Der Harem war eigentlich eine Sache, die sie weiterhin gern der Mutter des Königs überlassen wollte, doch vermutlich würde das zu Konflikten führen. Wenn sie es richtig verstanden hatte, dann gehörte der Wechsel von der Königsmutter zur Königin zur Tradition und diese sollte Zunae ehren. Sie war sich sicher, dass es sonst erneutes Problempotential hervorrufen würde. Niemand mochte es, wenn Dinge, die einem wichtig waren, von anderen mit Füßen getreten wurden.
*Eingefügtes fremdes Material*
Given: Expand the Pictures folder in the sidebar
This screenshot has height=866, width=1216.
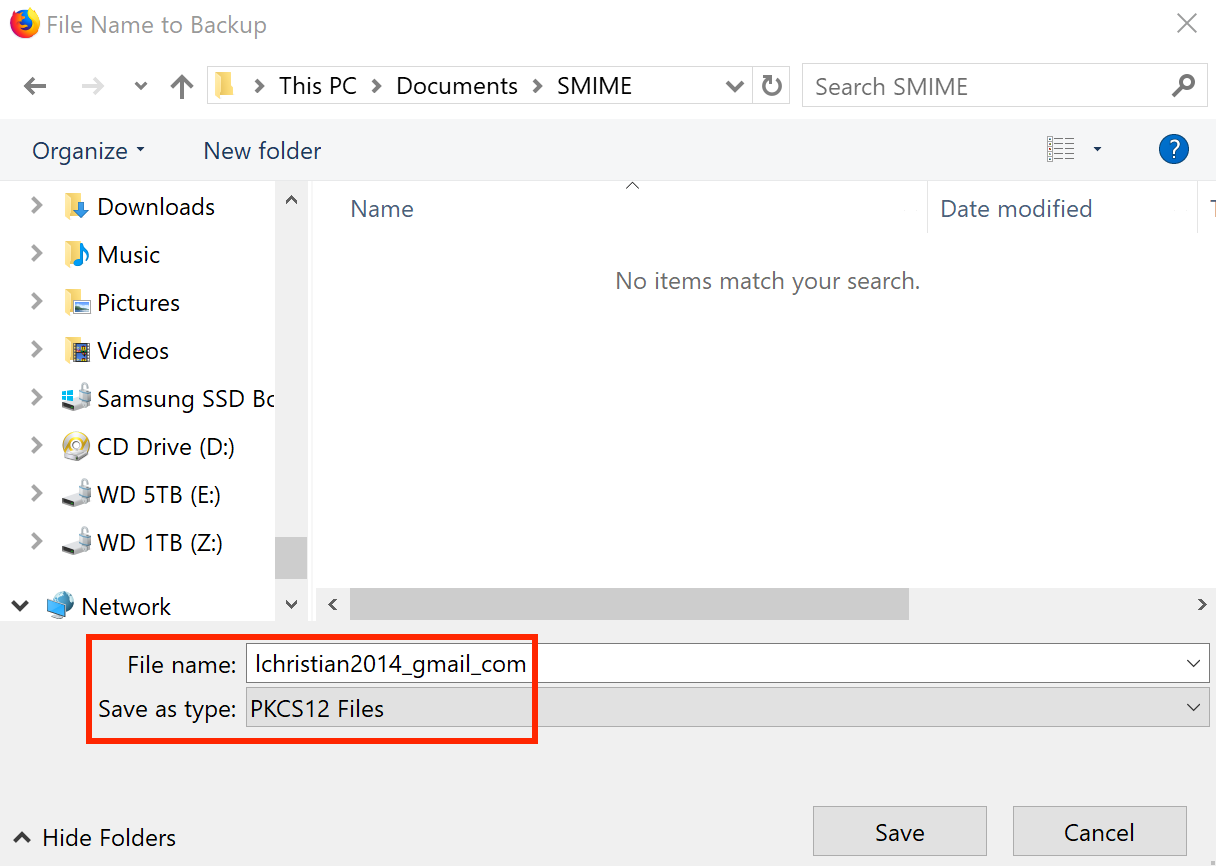Looking at the screenshot, I should coord(36,302).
»Nur so lange, bis Ihr in der Lage dazu seid, Ihre Arbeit zu übernehmen«, erwiderte Ariel.
Zunae machte das nachdenklich. Sie wusste nicht, ob sie das wollte oder nicht. Eigentlich würde sie die Sachen mit dem Harem lieber so weit wegschieben, wie es möglich war, aber gleichzeitig sollte das ihre Aufgabe werden.
Zunae stieß ein Seufzen aus. »Sobald ich mich wieder erholt habe, werde ich mit dem Lernen anfangen«, sagte sie und würde ihre körperliche Erschöpfung erst einmal als Ausrede nehmen.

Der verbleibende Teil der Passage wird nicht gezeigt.